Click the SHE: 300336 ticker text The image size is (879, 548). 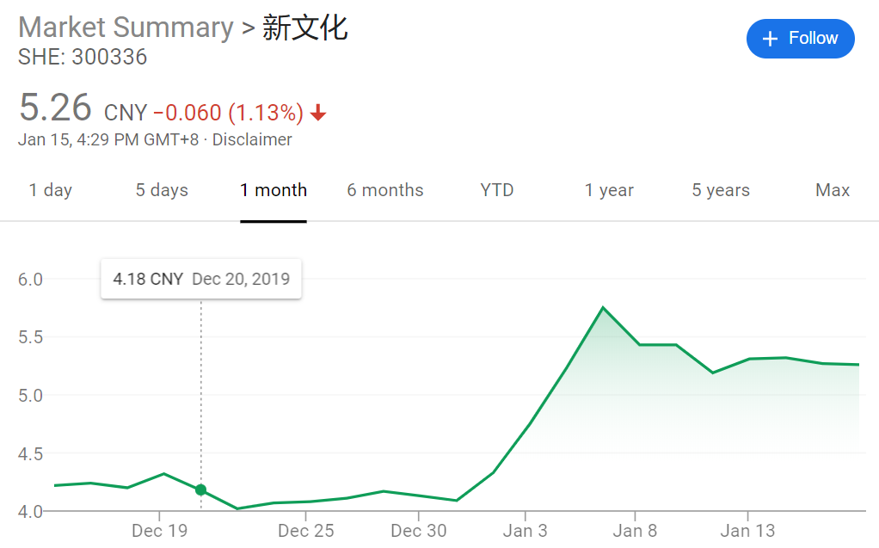83,58
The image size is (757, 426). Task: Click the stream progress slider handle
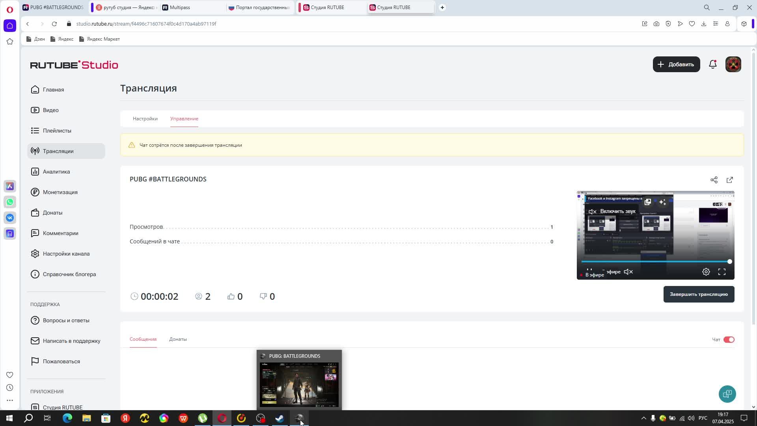[x=729, y=262]
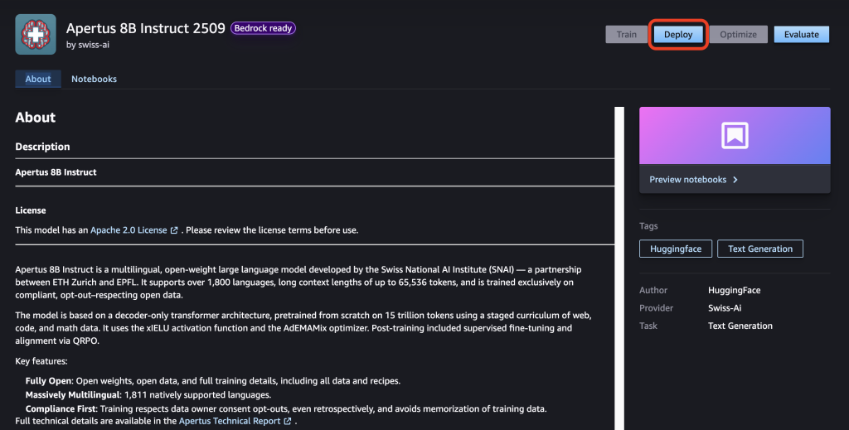The width and height of the screenshot is (849, 430).
Task: Open the Notebooks tab
Action: [94, 79]
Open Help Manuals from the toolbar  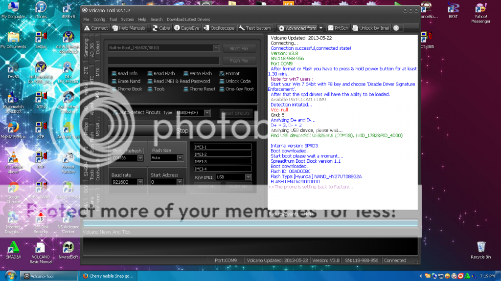[x=129, y=28]
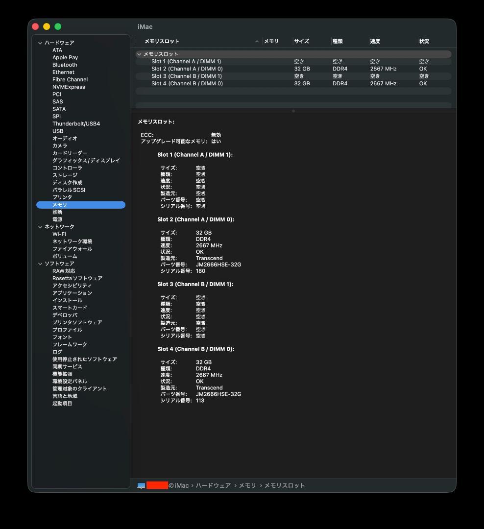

▶ **Requirement**
Locate every line in the listing above that contains the string "Task", and copy each one out.

▶ **Exercise response**
The image size is (757, 426). Task: Click the stream progress slider handle
Task: Open the Notebooks tab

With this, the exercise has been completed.